Hi folks,
Just thought I'd post in an alternative approach which guarantees the correct dates, and also provides a row-versioning metric. For the record - this approach is optimized for processing the data during OLTP processes, rather than ETL. In doing so, it makes the ETL process much simpler (just load anything that hasn't already been loaded).
I am not a fan of including an end-date in a type-II SCD table unless it has a definitive value - I generally make Date-Effective-To (or Active-To in my example below) a NULL until a value has been applied. Filtering for NULL in this column effectively replaces the search for an "Is Current" flag.
Anyway - without any majorly complex group-by operations or CTEs, I present my solution for implementing SCD-type II dimension processing using a simple trigger.
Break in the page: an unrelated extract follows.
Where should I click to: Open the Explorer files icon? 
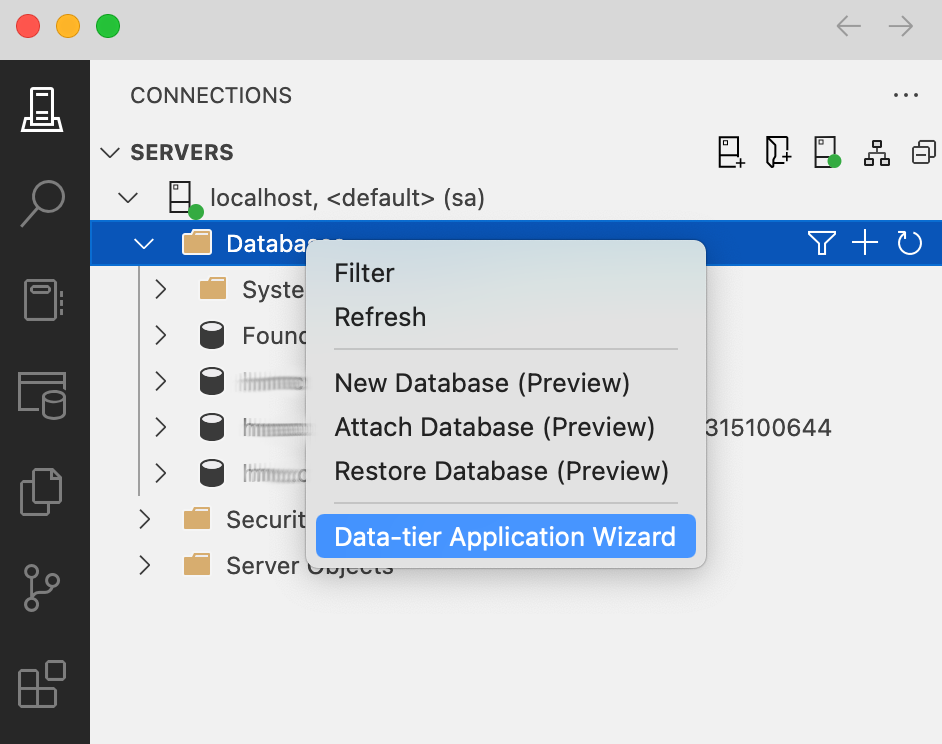tap(44, 490)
This trigger structure will work cleanly against any number of columns, but it also has some logic which prevents ID collisions and allows accurate processing of a number of rows simultaneously. This logic helps to minimize the overhead of processing lots of atomic transactions against a
The RowVer field allows you link fact table entries (or the transactional prototype tables from which fact tables are defined) to not just the ID, but the version of the record associated with that ID, which is really the point of Type II SCDs - linking facts to the record versions at a particular point in time. I'm not saying this solution is perfect, but it enforces all of the constraints required and has been tested over multiple concurrent queries to verify the ID collision prevention. Feedback on further fine-tuning is welcome. Without further ado - here it is:
=========================================================================
IF (SELECT OBJECT_ID('Test')) IS NOT NULL
DROP TABLE test
GO
CREATE TABLE test
(
[Id] BIGINT NULL,
[RowVer] INT NOT NULL DEFAULT @@DBTS,
[ActiveFrom] DATETIME2 NOT NULL DEFAULT getdate(),
[ActiveTo] DATETIME2 NULL,
[Descriptor] nvarchar(200) NOT NULL UNIQUE CLUSTERED
)
GO
CREATE TRIGGER test_trigger ON test
INSTEAD OF INSERT, UPDATE, DELETE
AS
SET NOCOUNT ON
SELECT
ROW_NUMBER() OVER (ORDER BY i.[Id], d.[Id]) as RowNumber,
CASE
WHEN i.[Id] IS NULL AND d.[Id] IS NULL THEN 'I'
WHEN i.[Id] IS NOT NULL THEN 'U'
WHEN i.[Id] IS NULL AND d.[Id] IS NOT NULL THEN 'D'
END as Operation,
i.[Id] as [InsertedID],
d.[Id] as [DeletedID],
i.[RowVer] as [InsertedRowVer],
d.[RowVer] as [DeletedRowVer],
i.[Descriptor] as [InsertedDescriptor],
d.[Descriptor] as [DeletedDescriptor]
INTO #RowsToProcess
FROM
inserted i FULL JOIN deleted d
ON i.[ID] = d.[Id]
DECLARE @RowToProcess int = 1;
DECLARE @RowCount int = (SELECT COUNT(*) FROM #RowsToProcess)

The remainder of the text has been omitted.